This project aims to develop an efficient robot semantic navigation system to recognize and map the location of the pipes in the desalination area and then construct a semantic map. The developed system consists of a set of perception units: vision, geometry, and wheel odometry. The former employs an efficient vision system to gather scene information from the area of interest and then analyze the necessary information, whereas the geometry unit employs a LiDAR system, for instance to collect the geometry information of the area of interest and obtain a geometric map. Finally, the wheel odometry subsystem is integrated with the vision system for the purpose of estimating the robot’s position, and then providing an effective location for the object of interest. The overall concept of the developed system semantic map construction system is presented in Figure 1.
Figure 1.
The overall concept of the desalination plant inspection system.

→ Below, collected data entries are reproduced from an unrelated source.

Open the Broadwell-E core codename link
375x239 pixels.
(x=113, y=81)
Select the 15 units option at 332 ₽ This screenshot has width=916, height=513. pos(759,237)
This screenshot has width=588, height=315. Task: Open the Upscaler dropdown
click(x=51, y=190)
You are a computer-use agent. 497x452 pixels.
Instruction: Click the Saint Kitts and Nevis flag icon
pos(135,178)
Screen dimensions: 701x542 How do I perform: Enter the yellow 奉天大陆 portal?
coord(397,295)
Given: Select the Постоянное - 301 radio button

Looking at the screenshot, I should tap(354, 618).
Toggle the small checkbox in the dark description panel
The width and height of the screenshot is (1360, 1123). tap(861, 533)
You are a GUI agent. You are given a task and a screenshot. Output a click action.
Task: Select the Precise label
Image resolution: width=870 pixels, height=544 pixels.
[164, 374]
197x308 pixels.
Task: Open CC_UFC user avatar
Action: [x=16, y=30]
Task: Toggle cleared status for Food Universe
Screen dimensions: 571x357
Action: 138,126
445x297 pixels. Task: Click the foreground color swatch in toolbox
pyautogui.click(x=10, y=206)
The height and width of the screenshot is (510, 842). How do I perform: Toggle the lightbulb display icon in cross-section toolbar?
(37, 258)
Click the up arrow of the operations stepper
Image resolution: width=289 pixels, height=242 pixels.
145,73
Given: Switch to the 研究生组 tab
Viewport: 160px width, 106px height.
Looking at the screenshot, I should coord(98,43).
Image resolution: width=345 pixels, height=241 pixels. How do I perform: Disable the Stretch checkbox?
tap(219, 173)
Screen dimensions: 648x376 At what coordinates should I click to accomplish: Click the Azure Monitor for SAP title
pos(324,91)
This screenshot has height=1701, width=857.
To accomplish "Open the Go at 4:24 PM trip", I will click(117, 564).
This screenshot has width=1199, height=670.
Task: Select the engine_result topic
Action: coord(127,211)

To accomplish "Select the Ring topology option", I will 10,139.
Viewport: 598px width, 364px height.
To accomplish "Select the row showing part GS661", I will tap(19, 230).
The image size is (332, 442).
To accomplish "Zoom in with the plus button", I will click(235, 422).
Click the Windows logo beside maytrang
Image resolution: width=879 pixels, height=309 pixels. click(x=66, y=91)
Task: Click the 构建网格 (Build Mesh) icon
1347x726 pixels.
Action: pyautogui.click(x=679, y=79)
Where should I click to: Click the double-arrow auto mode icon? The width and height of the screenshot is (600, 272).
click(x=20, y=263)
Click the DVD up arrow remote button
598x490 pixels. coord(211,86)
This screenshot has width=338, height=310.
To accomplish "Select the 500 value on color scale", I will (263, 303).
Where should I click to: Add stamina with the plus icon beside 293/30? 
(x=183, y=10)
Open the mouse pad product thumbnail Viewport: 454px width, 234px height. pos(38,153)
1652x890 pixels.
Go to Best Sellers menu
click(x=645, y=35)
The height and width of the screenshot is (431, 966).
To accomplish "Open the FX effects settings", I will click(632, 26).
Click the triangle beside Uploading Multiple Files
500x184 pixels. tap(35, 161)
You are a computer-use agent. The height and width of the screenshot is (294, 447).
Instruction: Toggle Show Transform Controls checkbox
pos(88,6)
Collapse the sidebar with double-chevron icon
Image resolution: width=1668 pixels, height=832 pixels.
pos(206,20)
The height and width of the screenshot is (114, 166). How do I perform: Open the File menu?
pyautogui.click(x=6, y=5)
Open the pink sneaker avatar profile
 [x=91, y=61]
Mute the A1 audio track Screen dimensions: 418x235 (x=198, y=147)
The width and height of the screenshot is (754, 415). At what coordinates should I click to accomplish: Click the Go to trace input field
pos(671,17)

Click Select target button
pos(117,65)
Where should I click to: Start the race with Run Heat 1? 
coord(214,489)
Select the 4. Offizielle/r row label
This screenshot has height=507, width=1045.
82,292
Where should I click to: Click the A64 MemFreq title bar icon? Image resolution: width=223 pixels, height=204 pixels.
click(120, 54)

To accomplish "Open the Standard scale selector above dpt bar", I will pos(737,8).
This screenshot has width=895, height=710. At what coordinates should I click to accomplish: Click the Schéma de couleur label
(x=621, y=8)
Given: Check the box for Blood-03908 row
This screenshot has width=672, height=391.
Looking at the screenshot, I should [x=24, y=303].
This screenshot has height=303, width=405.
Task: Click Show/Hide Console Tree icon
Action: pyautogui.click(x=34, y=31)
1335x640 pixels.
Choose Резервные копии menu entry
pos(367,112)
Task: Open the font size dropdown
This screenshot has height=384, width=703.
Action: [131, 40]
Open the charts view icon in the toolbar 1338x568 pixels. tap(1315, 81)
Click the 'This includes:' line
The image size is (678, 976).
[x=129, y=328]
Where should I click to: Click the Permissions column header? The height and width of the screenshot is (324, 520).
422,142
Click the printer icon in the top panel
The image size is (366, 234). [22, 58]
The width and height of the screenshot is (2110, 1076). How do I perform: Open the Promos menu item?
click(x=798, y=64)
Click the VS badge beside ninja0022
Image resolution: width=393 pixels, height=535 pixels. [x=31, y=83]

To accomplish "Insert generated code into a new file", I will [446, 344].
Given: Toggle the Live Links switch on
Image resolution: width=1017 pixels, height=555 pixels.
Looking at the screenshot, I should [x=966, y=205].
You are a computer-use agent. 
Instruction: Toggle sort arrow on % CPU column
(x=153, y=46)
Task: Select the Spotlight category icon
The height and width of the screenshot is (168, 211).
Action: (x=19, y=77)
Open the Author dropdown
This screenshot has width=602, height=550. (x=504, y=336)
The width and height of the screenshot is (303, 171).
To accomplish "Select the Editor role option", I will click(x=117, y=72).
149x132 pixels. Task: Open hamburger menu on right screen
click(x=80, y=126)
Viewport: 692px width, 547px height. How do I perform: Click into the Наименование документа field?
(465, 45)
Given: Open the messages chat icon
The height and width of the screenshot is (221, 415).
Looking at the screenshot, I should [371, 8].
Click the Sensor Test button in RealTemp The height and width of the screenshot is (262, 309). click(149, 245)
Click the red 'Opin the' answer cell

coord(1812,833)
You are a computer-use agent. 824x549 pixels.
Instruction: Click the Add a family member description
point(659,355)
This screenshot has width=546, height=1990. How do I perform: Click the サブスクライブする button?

3.1. Operational Stages of the Developed System
The developed robot semantic navigation system consists of six main phases as presented in Figure 2. Phase 1 involves the scanning function through the adoption of three different units: LiDAR for obtaining geometry details, a vision unit for object detection and classification, and a wheel odometry unit for estimating the traveled distance by the robot. The LiDAR A1 unit has been employed to construct the map with geometry information, whereas the RGB-D camera has been adopted to obtain semantic information along with the data received from odometry subsystem.
Figure 2.
The main phases of the presented robot semantic navigation system.
The geometry map is constructed in Phase 2, where the data collected from the LiDAR unit is fed to the ROS SLAM package for the purpose of constructing a 2D geometry map. The LiDAR unit is able to identify the static and dynamic obstacles that exist within the area of interest.
The semantic segmentation function takes place in Phase 3, where the RGB-D camera is integrated to obtain object detection and classification, and then estimates the distance to the detected object in order to construct a semantic map with rich semantic information. Object detection is an essential task to obtain an efficient semantic map for the environment of interest; therefore, it is important to employ a reliable object detection model to enhance the semantic map accuracy. For this purpose, this paper investigated the efficiency of two YOLO (v5 and v8) object detection models to detect objects in a desalination plant environment, through the processing of input frames received from RGB-D camera unit in the robot platform. In recent research works [38,39], the YOLO object detection model has achieved significant results in the area of robot semantic navigation.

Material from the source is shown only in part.